Relevant Portions of a $1.00 U.S. Star Note
The star note, more commonly known as a replacement note in the currency community, is a note that is produced to replace an existing note that contained an error during it's production. The purpose of the star note is to replace a faulty existing note for accounting and economical purposes. Instead of reprinting the entire serial number from the faulty note, the U.S. Bureau of Printing and Engraving has an entirely different serial number created solely for the purpose of replacing the faulty notes. Notes containing errors found in the auditing phase of production are noted and then replaced with a star note. For accounting purposes, it keeps track of the number of note produced for a given day/week/month/year, and for economical purposes, the note is reprinted with an entirely different serial number with a "star" at the end, instead of reprinting all of the different serial numbers that contained errors.
The note that you see above is a star note from the 2003 A series, from the Atlanta, GA Federal Reserve Bank.

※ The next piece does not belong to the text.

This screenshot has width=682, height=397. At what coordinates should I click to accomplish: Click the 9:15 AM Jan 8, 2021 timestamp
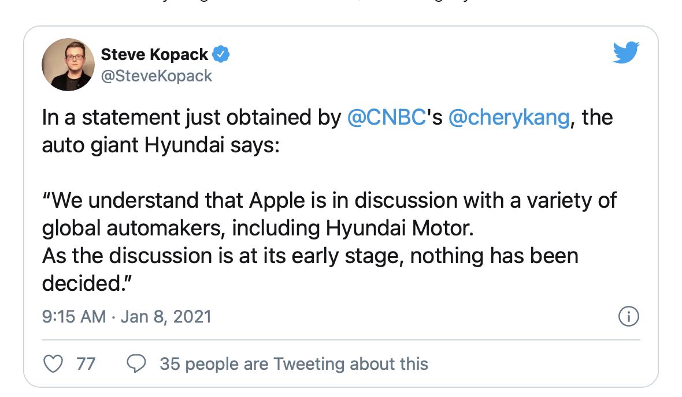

This one was printed during the 5th printing run for error notes and approximately 3,200,000 were printed during this run. This makes this note not as rare as most others bearing the FXXXXXXXX* serial. Despite it not being as rare as most others, finding a star note in your change is still pretty hard. I have a collection of approximately 100 or so $1 star notes in my collection starting from 1988A series to the current series of notes. I also have various other star notes in different denominations, but nothing noteworthy. Happy Thursday!